From My Garden to Your Doorstep

 

Laura holding a cheery summer arrangement in the middle of her gardenI am holding a summer arrangement full of fragrant garden roses, dahlias, cosmos, statice, eucalyptus, zinnias, salvia, forget-me-nots, strawflowers, and celosia, all from my garden. 

 

When I chose the name for my tiny, home-based floral business, I didn’t want to use the word humble at first. The act of claiming humility shows that you actually aren’t, right? But then I realized it fits perfectly—it’s a descriptive statement of my work and a constant reminder of my values and my purpose. My garden is my own satisfying place of hard work, quiet, and beauty. 

Laura cutting flowers from her garden for an orderSome days it is hard to believe that I get to do this beautiful work. Cutting and arranging flowers is the best part, but there is so much more to the process.

 

I’m a creative florist who grows her own flowers and sources from local flower growers. I’m a mother of four, an entrepreneur and aspiring philanthropist who believes in the power of beauty to bring joy, hope, dignity, and connection. My city lot overflows with seasonal beauty so that others can extend this gift to loved ones. I grow flowers in my garden so I can use delicate, fragrant, and diverse ingredients in my arrangements and keep the process of growing, designing, and delivering local — and my products  are earth-friendly, unique, and long-lasting.

This business is a family affair. Laura's partner and children in the garden.

I love working alongside my partner and our four children. They all do their part cutting, smelling, planting, building, and loving the garden and its bounty.

When I eventually quit my social work job after having our third child and started Humble Bouquet, I was exhausted. Grounding myself in a simpler life, I now find that abundance is born from simplicity. While my life is still quite full, I’ve traded frantic anxiety for seasonal rhythms of busyness and rest alongside my family, who are very much a part of the whole process: my preschooler digs in the garden dirt while I weed, my school-age child helps me cut flowers for bouquets, my spouse delivers orders with the kids loaded in the van so I can have a few minutes of peace.

The daily and seasonal practice of making my garden grow and thrive challenges me and speaks to me in metaphors, offering wisdom in every task. My hands working the dirt keep me grounded in the present, where I’m able to notice and appreciate what is beautiful in the garden right now. Instead of longing for dahlias in February, my creativity is inspired by the flow of each season because I only use the blooms available to me at that moment. 

Laura holding pink medium and large wrapped bouquets.

Sharing the joy and beauty of fragrant, vibrant, seasonal flowers is my absolute pleasure.

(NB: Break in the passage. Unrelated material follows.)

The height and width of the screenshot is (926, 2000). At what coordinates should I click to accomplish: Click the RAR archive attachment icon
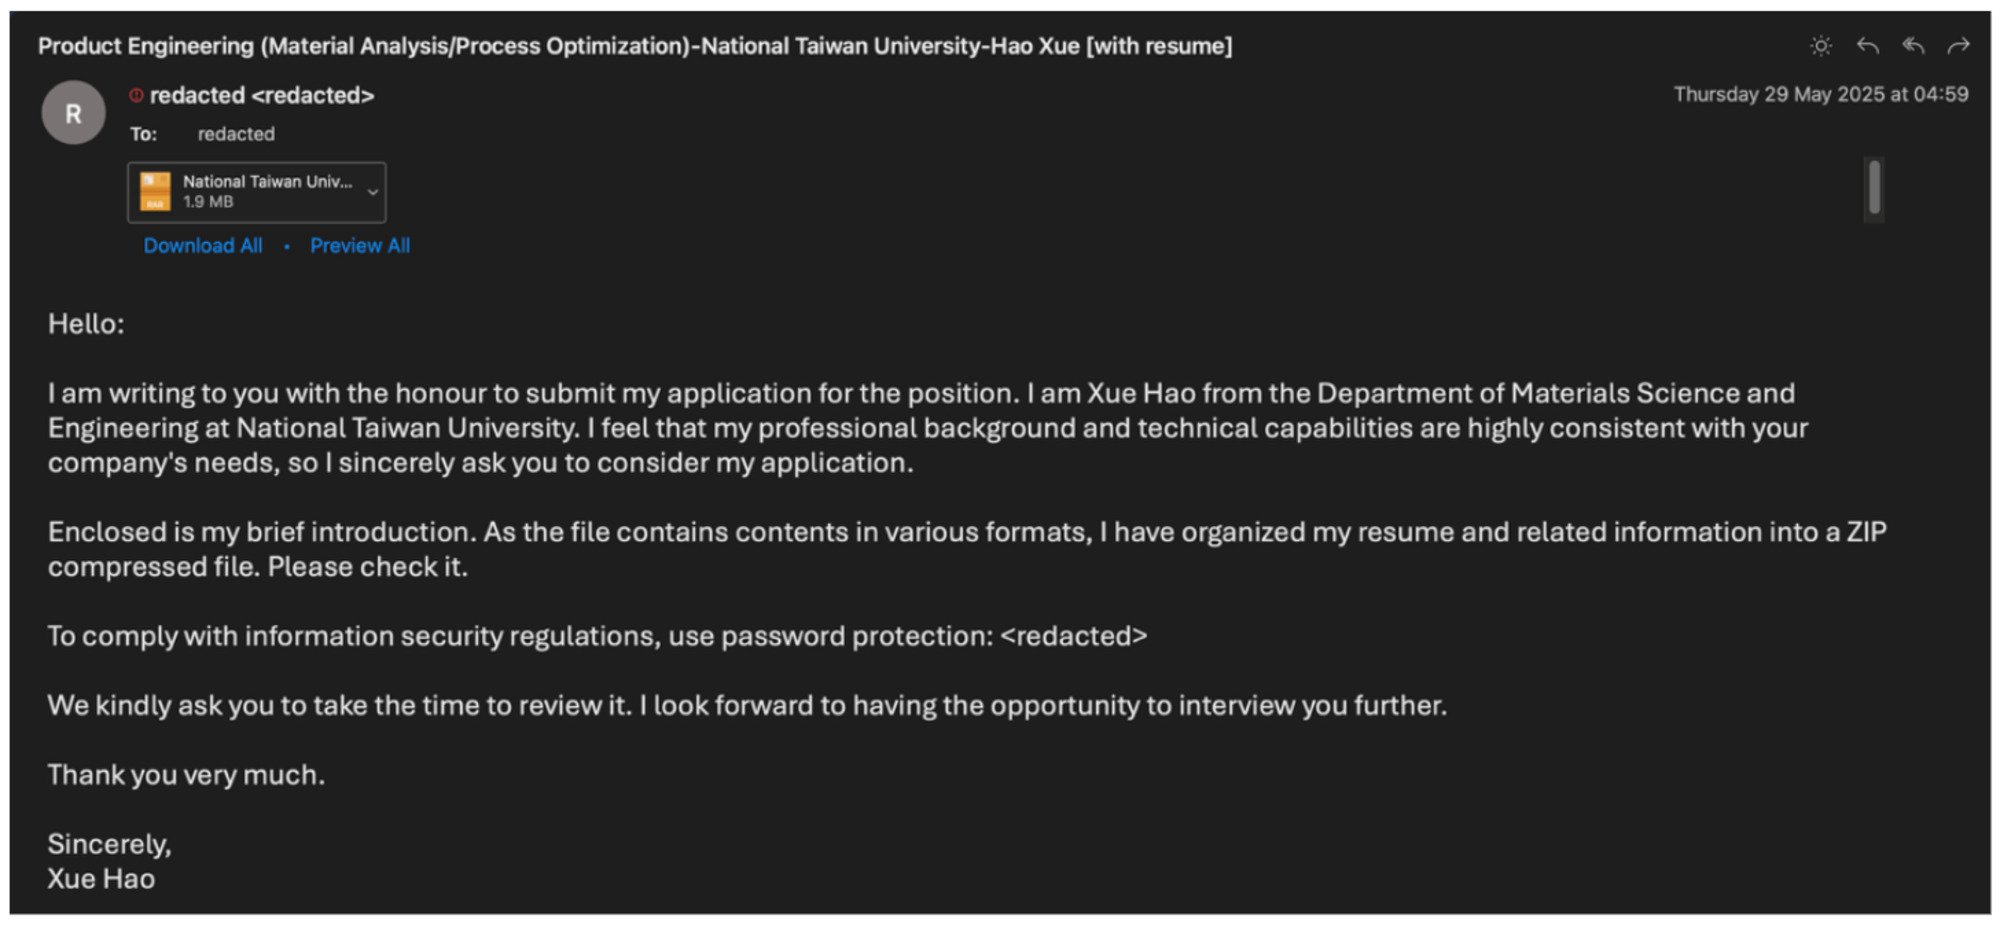(156, 191)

There’s a reason we give flowers to those we care about; they communicate love like no other tangible gift. Their fleeting beauty serves to bring joy. My flowers were carefully sown, tended, harvested, and arranged all to realize one of my life’s greatest pleasures: leaving a bouquet on a doorstep, and looking back when I hear that gasp of surprise to see gratitude on your loved one’s face.

I'm on Instagram and Facebook @humblebouquet if you want to follow along.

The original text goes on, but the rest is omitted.